Die Mission von Willy Brandt, interpretierte Genscher, erfolge in Übereinstimmung mit dem Europäischen Rat. Dieser habe den UN-Generalsekretär gebeten, einen Sonderbeauftragten in den Irak zu entsenden, um alle Geiseln freizubekommen. Der habe keine Einreise erhalten, deshalb sei es notwendig, so Genscher, „daß andere Möglichkeiten gesucht werden". Brandt habe zudem klargestellt. „daß er nicht die Absicht hat, zu verhandeln, sondern daß er Erwartungen äußern werde". Die Kritik aus dem europäischen Ausland, so der Sprecher des AA auf der gestrigen Bundespressekonferenz, beruhe auf Mißverständnissen. Regierungssprecher Vogel hielt Brandts Interesse, politische Lösungsmöglichkeiten auszulooten, für ein „legitimes Ziel“.

In der EG wurde der geplante Besuch von Brandt dagegen als Verstoß gegen die internationale Solidarität in der Golfkrise kritisiert. Belgien und die Niederlande beantragten eine Sondersitzung des Außenministerrats der Europäischen Gemeinschaft, die am Montag abend in Rom stattfinden sollte. Brüssels Außenminister Mark Eyskens erklärte, Iraks Präsident Saddam Hussein schaffe sich einen „königlichen Hof aller Sorten von westlichen Pilgern, die ihn besuchen, um die Freilassung von Geiseln zu erhalten“. Mit dem Besuch von europäischen Politikern in Bagdad werde gegen den Beschluß der EG von Rom, verstoßen, in der Golfkrise auf jegliche Alleingänge zu verzichten.

De Clercq: Keine nur humanitäre Aktion

Der belgische Politiker Willy De Clercq, der eigentlichm mitfahren sollte, bedauert es, daß es nicht zu einer Mission „europäischen Charakters“ gekommen ist. Gegenüber der belgischen Zeitung 'La Dernière Heure' (s. nebenstehendes Interview) behauptete er, Brandt habe in seinen Erklärungen klargestellt, daß er den irakischen Diktator allein aufsuchen wolle. Außerdem sei inzwischen deutlich, daß es sich bei der Brandt-Mission nicht mehr um eine rein humanitäre Angelegenheit handle, sondern daß es politische Verhandlungen geben werde, was nach den ursprünglichen Absichten nicht der Fall gewesen wäre. „Der vorgeschlagene Plan, eine kollektive Mission aus den wichtigsten politischen Strömungen der Europäischen Gemeinschaft nach Bagdad zu entsenden, schien mir interessant und attraktiv“, sagte de Clercq. Nach den Stellungnahmen Brandts hätten die Umstände eine rein humanitäre Mission zur Befreiung der Geiseln aber nicht mehr zugelassen.

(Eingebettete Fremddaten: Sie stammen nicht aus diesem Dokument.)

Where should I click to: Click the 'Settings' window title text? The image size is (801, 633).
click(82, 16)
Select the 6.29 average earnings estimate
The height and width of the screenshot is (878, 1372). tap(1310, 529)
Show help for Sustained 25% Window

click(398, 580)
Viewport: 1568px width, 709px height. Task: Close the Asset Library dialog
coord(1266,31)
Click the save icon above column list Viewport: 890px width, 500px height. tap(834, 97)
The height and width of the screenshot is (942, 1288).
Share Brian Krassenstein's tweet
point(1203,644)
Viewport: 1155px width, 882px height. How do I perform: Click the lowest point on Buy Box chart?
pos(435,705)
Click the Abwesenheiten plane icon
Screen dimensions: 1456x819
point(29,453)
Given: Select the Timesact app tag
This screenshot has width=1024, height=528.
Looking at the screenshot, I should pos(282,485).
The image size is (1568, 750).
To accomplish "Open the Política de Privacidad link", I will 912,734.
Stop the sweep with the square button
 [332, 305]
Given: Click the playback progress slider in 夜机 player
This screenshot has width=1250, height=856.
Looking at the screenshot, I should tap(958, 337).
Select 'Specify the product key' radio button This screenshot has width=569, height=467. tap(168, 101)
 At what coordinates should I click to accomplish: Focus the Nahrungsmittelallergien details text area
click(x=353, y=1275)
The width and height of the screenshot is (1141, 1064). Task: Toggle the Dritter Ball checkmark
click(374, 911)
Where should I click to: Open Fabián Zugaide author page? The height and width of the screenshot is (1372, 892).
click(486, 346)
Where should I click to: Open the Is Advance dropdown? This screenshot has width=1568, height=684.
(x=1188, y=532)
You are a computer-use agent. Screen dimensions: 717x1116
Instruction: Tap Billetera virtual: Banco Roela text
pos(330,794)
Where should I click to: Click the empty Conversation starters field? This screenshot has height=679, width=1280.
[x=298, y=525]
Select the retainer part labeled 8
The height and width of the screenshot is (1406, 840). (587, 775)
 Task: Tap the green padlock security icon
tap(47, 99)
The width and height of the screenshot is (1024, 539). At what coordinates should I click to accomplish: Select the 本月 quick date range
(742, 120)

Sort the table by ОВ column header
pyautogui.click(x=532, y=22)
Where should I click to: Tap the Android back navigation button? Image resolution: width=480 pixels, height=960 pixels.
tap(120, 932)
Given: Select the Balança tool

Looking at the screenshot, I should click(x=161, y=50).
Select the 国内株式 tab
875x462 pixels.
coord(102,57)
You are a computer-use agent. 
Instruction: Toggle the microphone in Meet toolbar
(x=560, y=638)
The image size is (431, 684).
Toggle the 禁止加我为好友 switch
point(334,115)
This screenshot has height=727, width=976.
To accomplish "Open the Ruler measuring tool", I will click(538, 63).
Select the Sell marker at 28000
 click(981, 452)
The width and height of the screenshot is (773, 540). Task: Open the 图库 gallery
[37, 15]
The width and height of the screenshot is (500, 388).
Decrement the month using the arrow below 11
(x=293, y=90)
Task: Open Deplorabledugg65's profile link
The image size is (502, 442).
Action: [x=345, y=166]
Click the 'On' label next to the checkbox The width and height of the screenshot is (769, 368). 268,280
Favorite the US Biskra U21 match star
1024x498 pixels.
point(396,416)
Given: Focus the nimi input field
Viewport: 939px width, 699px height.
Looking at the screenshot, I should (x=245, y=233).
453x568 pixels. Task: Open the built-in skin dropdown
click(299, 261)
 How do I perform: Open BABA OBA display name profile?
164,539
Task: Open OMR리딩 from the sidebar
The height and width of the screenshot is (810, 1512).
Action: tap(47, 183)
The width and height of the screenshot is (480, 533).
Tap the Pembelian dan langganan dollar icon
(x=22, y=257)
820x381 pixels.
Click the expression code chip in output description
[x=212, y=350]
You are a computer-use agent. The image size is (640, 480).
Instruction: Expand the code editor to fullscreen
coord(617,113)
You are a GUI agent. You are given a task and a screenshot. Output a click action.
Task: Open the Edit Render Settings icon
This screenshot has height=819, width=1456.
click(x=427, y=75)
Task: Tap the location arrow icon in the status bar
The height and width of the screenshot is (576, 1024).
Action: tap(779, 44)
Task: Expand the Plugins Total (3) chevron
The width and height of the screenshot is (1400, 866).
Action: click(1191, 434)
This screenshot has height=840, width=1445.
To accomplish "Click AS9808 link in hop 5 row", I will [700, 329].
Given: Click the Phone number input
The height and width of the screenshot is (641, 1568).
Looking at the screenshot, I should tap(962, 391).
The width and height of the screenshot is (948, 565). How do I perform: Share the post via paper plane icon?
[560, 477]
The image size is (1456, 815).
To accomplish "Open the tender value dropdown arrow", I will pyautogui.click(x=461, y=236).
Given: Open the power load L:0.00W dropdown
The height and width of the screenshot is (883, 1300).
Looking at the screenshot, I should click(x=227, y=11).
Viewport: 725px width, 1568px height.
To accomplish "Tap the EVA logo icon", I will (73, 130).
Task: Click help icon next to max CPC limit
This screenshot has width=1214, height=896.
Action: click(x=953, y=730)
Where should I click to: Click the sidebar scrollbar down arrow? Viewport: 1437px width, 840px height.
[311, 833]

Belgien will in den nächsten Tagen eine Delegation des belgischen Roten Kreuzes nach Irak fahren lassen, De Clercq wird eventuell später selbst nachreisen.

Nakasone: Mit Hussein Übereinstimmung

Der frühere japanische Ministerpräsident Nakasone, der seit Sonntag in Bagdad im Interesse von 350 japanischen Geiseln antichambriert, erklärte nach seinem Gespräch mit Hussein im Fernsehen, er bringe „neue Ideen“ in die Bemühungen um eine friedliche Lösung mit zurück. Er sei mit Hussein „zu einer Übereinkunft in der Beurteilung der Golfkrise gelangt“, er sei der Ansicht, daß „die aktuelle Krise seine Ursachen in anderen Problemen der Region hat“ und „alle diese Probleme“ bei einer Lösung einbezogen werden müßten. Brandt hat sich ausdrücklich gegen eine „künstliche Koppelung“ der Kuweit-Frage mit dem Palästina-Problem ausgesprochen.